A China está construindo uma base de monitoramento espacial no coração da Patagônia argentina. O projeto deve ficar pronto em março de 2017, mas já está tirando o sono de muitos analistas dentro e fora do país, principalmente nos EUA. A maior preocupação é que a tecnologia instalada na base seja usada para fins militares. A operadora do projeto, a estatal chinesa Satellite Launch and Tracking Control General (CLTC) é um braço do Exército Popular da China.
A ligação militar é o que diferencia a base chinesa de um projeto semelhante inaugurado em 2012 pela Agência Espacial Europeia, uma entidade civil, na província de Mendoza, mais ao norte do país. Como a estação chinesa será administrada por uma divisão do Exército chinês, analistas acreditam que não se pode descartar o eventual uso militar das tecnologias de monitoramento instaladas na Patagônia.
A estação fica perto da cidade de Bajada del Agrio, na província de Neuquén, em uma área de 200 hectares. A base foi equipada com duas antenas parabólicas direcionáveis de 13,5 metros e 35 metros, capazes de explorar o “espaço profundo”, instalações de computação e engenharia, alojamentos para a equipe técnica e uma usina de energia elétrica que custou à China US$ 10 milhões. O governo chinês tem outras três estações espaciais internacionais — na Namíbia, Paquistão e Quênia –, mas nenhuma com equipamentos tão sofisticados.
O acordo de cooperação autorizando o projeto foi assinado pela ex-presidente argentina Cristina Kirchner e pelo presidente chinês Xi Jinping em abril de 2014 e
ratificado pelo Congresso argentino em votação apertada em fevereiro do ano passado (133 votos a favor e 107 contra). Agora, pressionado, o novo governo de Mauricio Macri tenta renegociar com Pequim mudanças no contrato para garantir que a base não seja usada para fins bélicos ou de inteligência.
De acordo com o contrato, a base na Patagonia será, na prática, parte do território soberano chinês pelos próximos 50 anos. A
Trecho do acordo de cooperação entre Argentina e China (Foto: Senado da Argentina)

§ TAREFA SOLICITADA A
Traduza para o inglês esta frase do texto sobre a base espacial chinesa na Patagônia: "A estação fica perto da cidade de Bajada del Agrio, na província de Neuquén, em uma área de 200 hectares."
§ TAREFA SOLICITADA B
Reproduza fielmente o trecho do texto sobre a base espacial chinesa na Patagônia que vai de "O acordo de cooperação autorizando" até "ou de inteligência.".
§ TAREFA SOLICITADA C
Escreva a continuação do texto sobre a base espacial chinesa na Patagônia a partir do ponto em que ele termina.
As linhas a seguir não são necessárias.

§ DADOS FORNECIDOS
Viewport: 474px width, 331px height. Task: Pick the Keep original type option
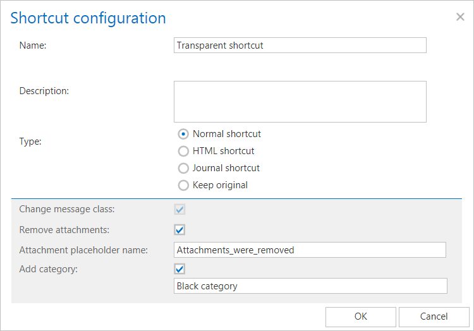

§ RESPOSTA ESPERADA A
The station is near the town of Bajada del Agrio, in the province of Neuquén, in an area of 200 hectares.

§ RESPOSTA ESPERADA B
O acordo de cooperação autorizando o projeto foi assinado pela ex-presidente argentina Cristina Kirchner e pelo presidente chinês Xi Jinping em abril de 2014 e
ratificado pelo Congresso argentino em votação apertada em fevereiro do ano passado (133 votos a favor e 107 contra). Agora, pressionado, o novo governo de Mauricio Macri tenta renegociar com Pequim mudanças no contrato para garantir que a base não seja usada para fins bélicos ou de inteligência.

§ RESPOSTA ESPERADA C
Comissão Nacional de Atividades Espaciais (Conae), agência argentina encarregada do programa espacial do país, terá acesso a apenas 10% do tempo de uso das antenas chinesas para desenvolver seus próprios projetos. No contrato, a Argentina se compromete em “não interferir ou interromper as atividades normais levadas a cabo no local”.
O jornal argentino
La Nacion diz que Macri orientou seu embaixador em Pequim, Diego Guelar, e sua chanceler Susana Malcorra a convencerem o governo chinês a incluir uma cláusula no acordo garantindo que a estação espacial “não terá qualquer propósito militar”, linguagem que não aparece no acordo original. Macri espera chegar a um acordo com os chineses antes de viajar a Pequim em setembro deste ano para a cúpula dos líderes do G-20, onde se reunirá com Xi.
As autoridades chinesas afirmam que a estação servirá apenas para explorar o espaço e apoiar uma missão lunar que a China pretende realizar no ano que vem. No entanto, situada na mesma linha longitudinal que cidades importantes da costa leste dos EUA, como por exemplo a capital, Washington, DC, as antenas chinesas na Patagonia estão bem posicionadas para interferir com o funcionamento de satélites equatoriais que atendem à costa leste dos EUA, o principal rival do gigante asiático. A desconfiança dos EUA com o programa espacial chinês é tamanha que em 2011 o Congresso proibiu a Nasa de colaborar com os cientistas chineses, uma medida que ainda vigora.
A pedido da revista
Diplomat, um especialista em comunicações espaciais analisou as imagens aéreas da estação chinesa e confirmou que as duas antenas poderiam ser usadas “para monitorar satélites geoestacionários” e que, operadas em conjunto, poderiam “interferir com satélites de comunicação, redes elétricas, sistemas eletromagnéticos, além de receber informações sensíveis sobre o lançamento de mísseis e outras atividades espaciais, como a movimentação de aviões-robô ou armas estratégicas”.
Aumentando ainda mais a desconfiança, a estatal chinesa que construiu a base na Patagonia é a China Harbour Engineering Company, uma subsidiária da China Communications Construction Company, que tem atuado na construção de outro projeto polêmico: as ilhas artificiais chinesas em territórios disputados do Mar da China Meridional.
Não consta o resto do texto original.